Verein gegen die Diskriminierung von Hund und Halter e.V. |
Vier
Pfoten e.V. Große Brunnenstr. 63a 22763 Hamburg Offener Brief an -
den Ersten Bürgermeister der Freien und Hansestadt
Hamburg, Herrn Ortwin Runde -
die Senatorin der Behörde für Arbeit, Gesundheit und
Soziales, Frau Karin Roth Runder Tisch
zur Hundeproblematik Hamburg, den 23.11.2000 Sehr geehrte Frau
Senatorin, sehr geehrter Herr Bürgermeister, heute in einer
Woche ist es soweit – wer bis zum 30.11.2000 nicht die Haltung seines „Kampfhundes“
bei der zuständigen Ordnungsbehörde beantragt und alle Auflagen erfüllt hat,
muss damit rechnen, dass sein Hund beschlagnahmt und in die Harburger Halle verbracht
wird. Dort soll „nach Augenschein“ von drei bestellten Tierärzten entschieden
werden, ob dieser Hund gefährlich ist, d.h. es soll das Zwingerverhalten dieses
dann verängstigten Tieres darüber entscheiden, ob die Todesspritze verabreicht
wird.
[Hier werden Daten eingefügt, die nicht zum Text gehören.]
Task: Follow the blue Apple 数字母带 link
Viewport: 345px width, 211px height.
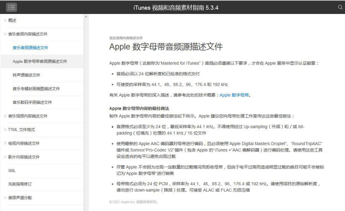Action: [234, 95]

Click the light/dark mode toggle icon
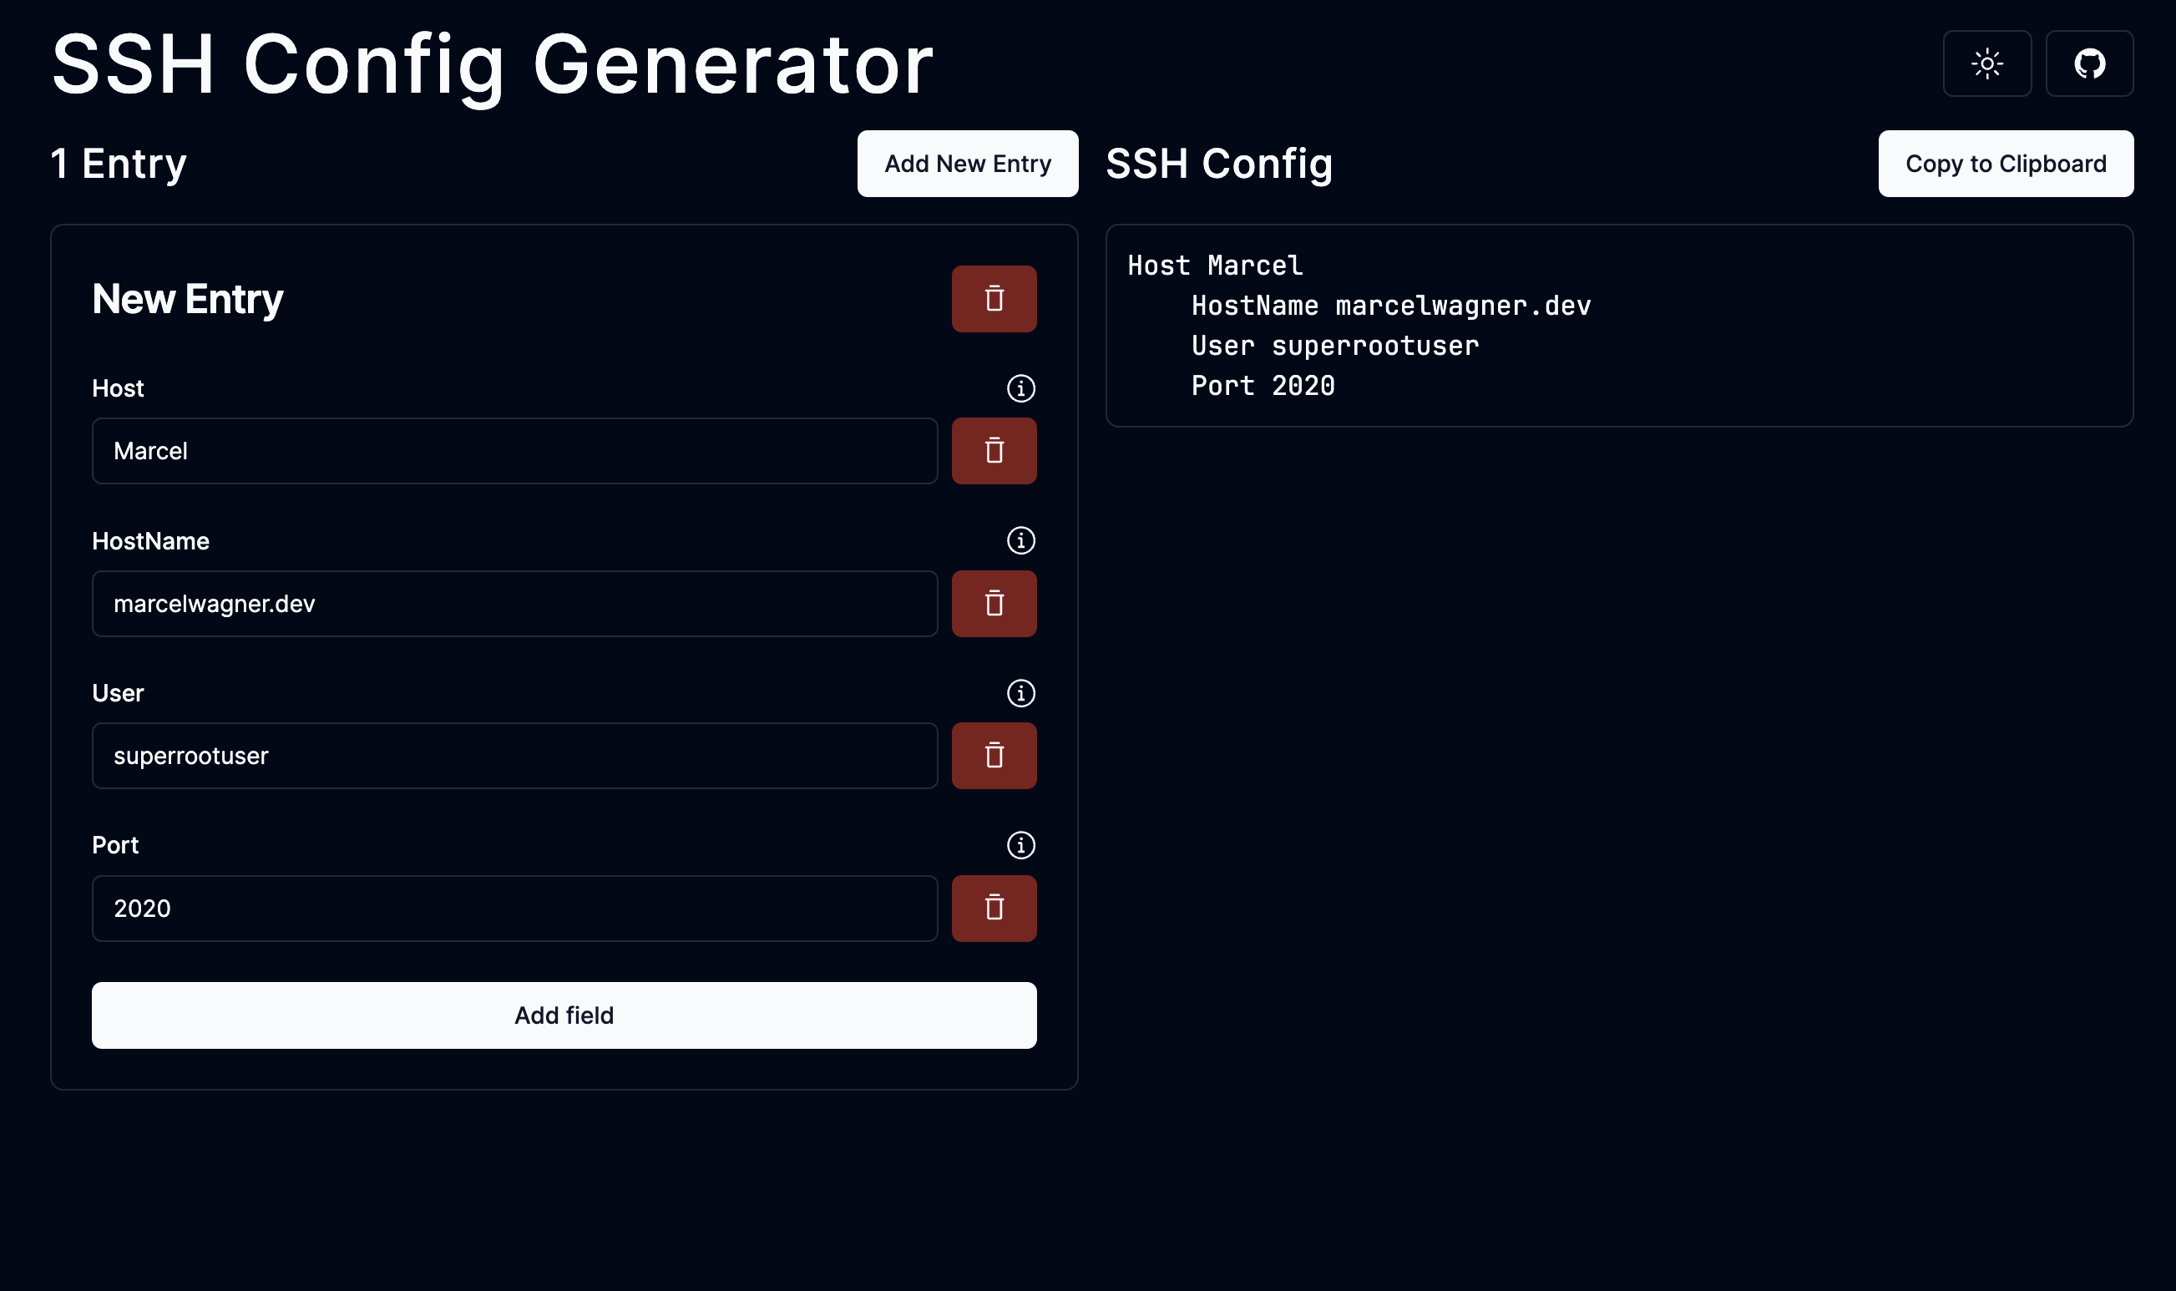1987,63
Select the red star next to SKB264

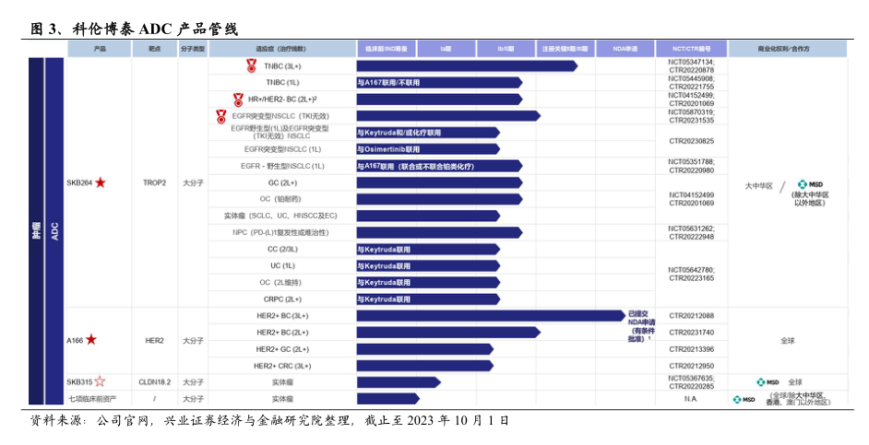(101, 182)
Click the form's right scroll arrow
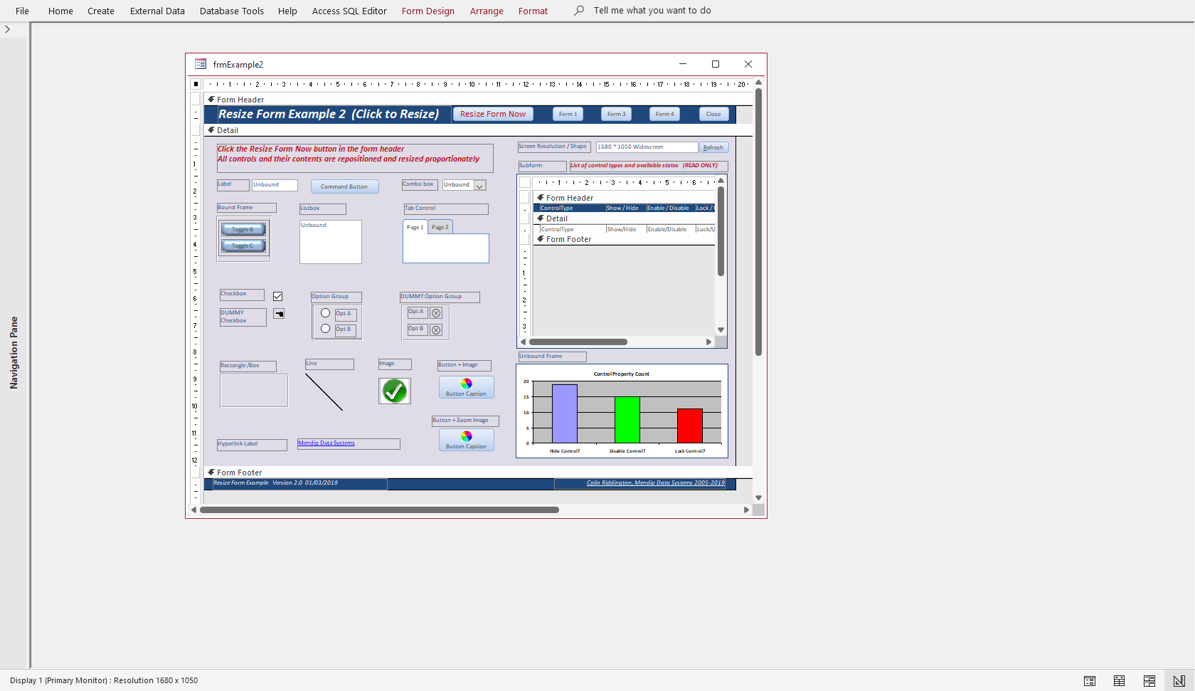Viewport: 1195px width, 691px height. click(x=746, y=510)
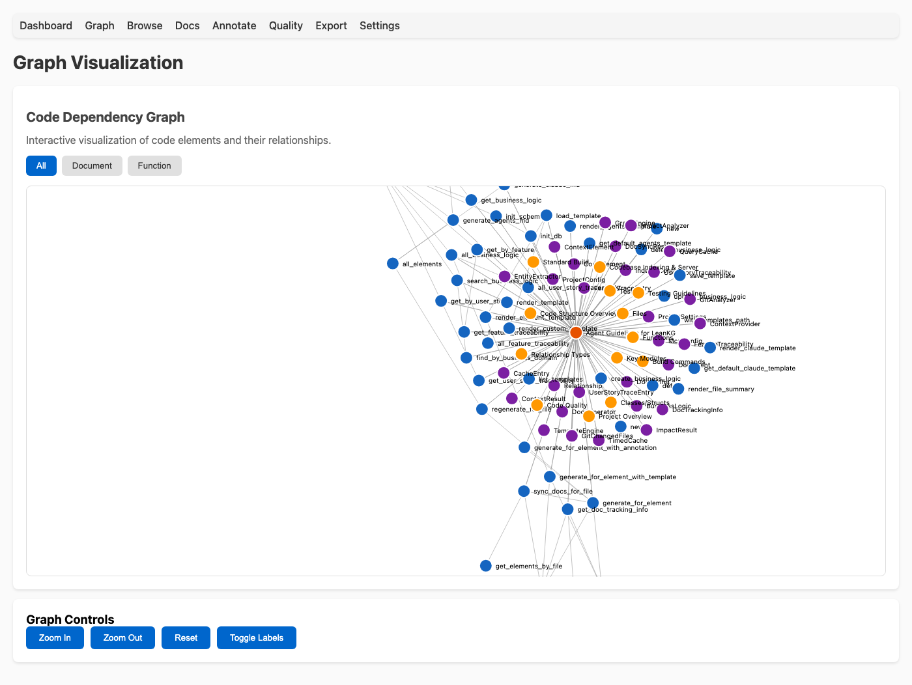Zoom in on the dependency graph

coord(55,637)
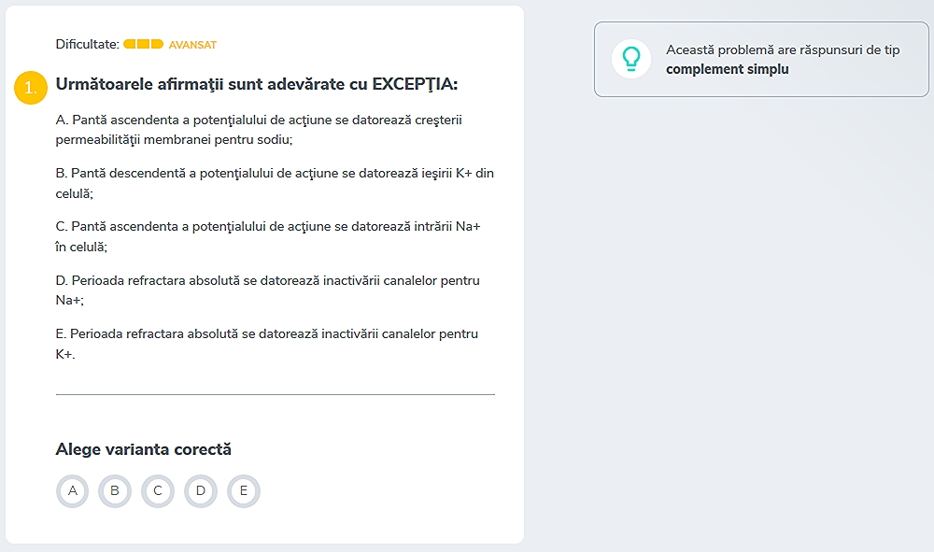Click statement D about Na+ channel inactivation
Viewport: 934px width, 552px height.
coord(267,290)
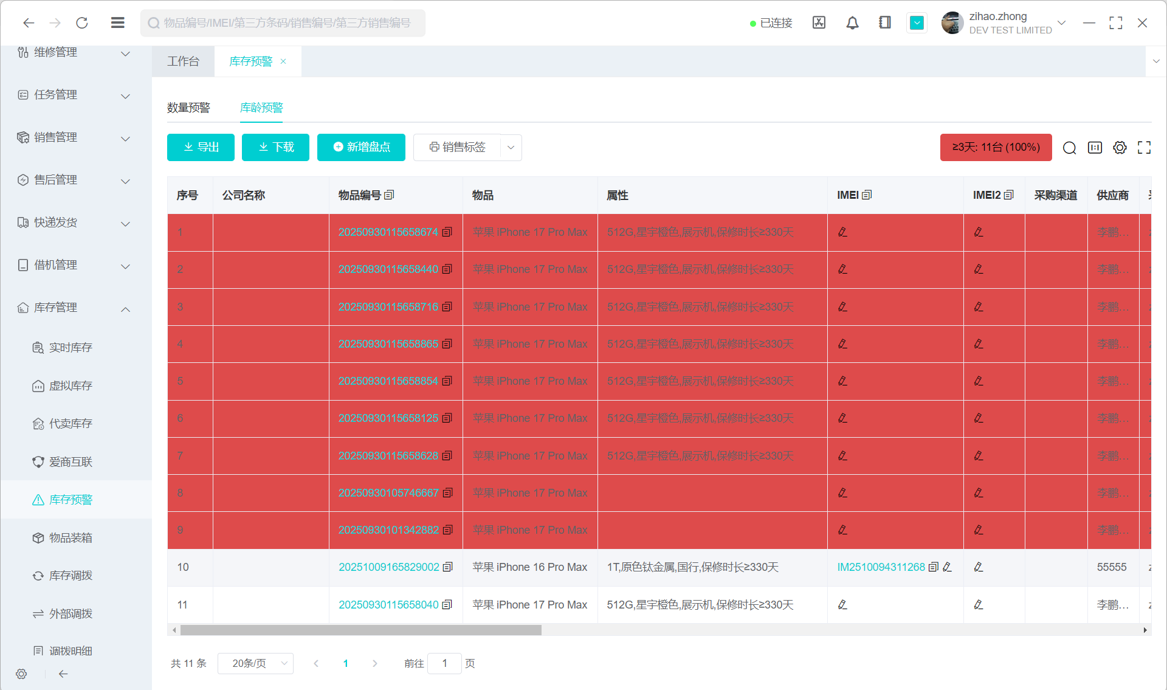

Nach Angaben von BAGS-Mitarbeitern liegen Daten von circa 1.200 Hunden
vor, angeblich sollen sich Hundertschaften der Polizei darauf vorbereiten, ab
dem 01.12.2000 diese Phase 2 der Hamburger Hundeverordnung zu realisieren. Wir sind uns
bewusst, dass es mit dem Tod des kleinen Volkan am 26.06.2000 grausame Gründe
für die Hamburger Hundeverordnung vom 28.06.2000 gab. Wir leugnen nicht, dass
es Probleme mit gefährlichen Hunden gibt. Ob ein Hund allerdings aggressiv
wird, hängt von diversen menschgemachten Faktoren wie Zucht, Sozialisation und
Erziehung ab. Auch Tiere sind leidens- und gefühlsfähige Individuen und keine
Maschinen mit unwiderlegbaren Eigenschaften. Sehr geehrter
Herr Bürgermeister, bitte fragen Sie sich doch einmal, wieso nur gut 20 % der
Halter ihre „Kampfhunde“ bisher offiziell gemeldet haben – könnte es sein, dass
viele einfach keine Chance sehen, die von Ihnen formulierten Anforderungen
überhaupt erfüllen zu können? Sie haben ja wiederholt dargelegt, dass es so gut
wie keine Möglichkeit gibt, ein „berechtigtes Interesse“ zu formulieren – ja
wundert es Sie da wirklich, dass viele Menschen dann mit ihrem geliebten Hund
lieber abwarten und auf ein Wunder hoffen? Sehr geehrte Frau
Senatorin, bitte fragen Sie sich doch einmal, wie viel Leid Sie in der Vorweihnachtszeit
über unschuldige Menschen und Tiere bringen werden. Die wenigsten Halter der
inkriminierten Rassen sind skrupellose Verbrecher, die wenigsten Hunde sind
gefährlich. Fast alle Hundebesitzer und -besitzerinnen lieben ihre Tiere wie
ein Familienmitglied. Darum befürchten wir, dass es zu verzweifelten Reaktionen
der betroffenen Menschen kommen wird. Laut Aussagen in
der Sitzung des Hamburger Gesundheitsausschusses vom 07.11.2000 gibt es wohl
kaum eine Chance, dass auch nur ein Teil der zuvor benannten 1.200 Hunde jemals
vermittelt werden kann. Deshalb soll ja das oben benannte Augenschein-Verfahren
darüber entscheiden, ob ein Hund sofort eingeschläfert wird – ist das der
„vernünftige Grund“, den man zum Töten eines Wirbeltieres braucht? Sehr geehrte
Frau Senatorin, sehr geehrter Herr Bürgermeister – Advent, die Zeit der Besinnung
steht vor der Tür. Wir fordern Sie auf, Phase 2 der Hamburger Hundeverordnung
vorerst bis Ende des Jahres auszusetzen und in der Zwischenzeit an einem RUNDEN TISCH gemeinsam mit Ihren und unseren
Experten nach sozial verträglichen und effektiven Problemlösungen zu suchen. Zu den Themen des
RUNDEN TISCHES sollten folgende Sofortmassnahmen im Rahmen einer
verfassungskonformen Umsetzung der bestehenden Hundeverordnung gehören: 1.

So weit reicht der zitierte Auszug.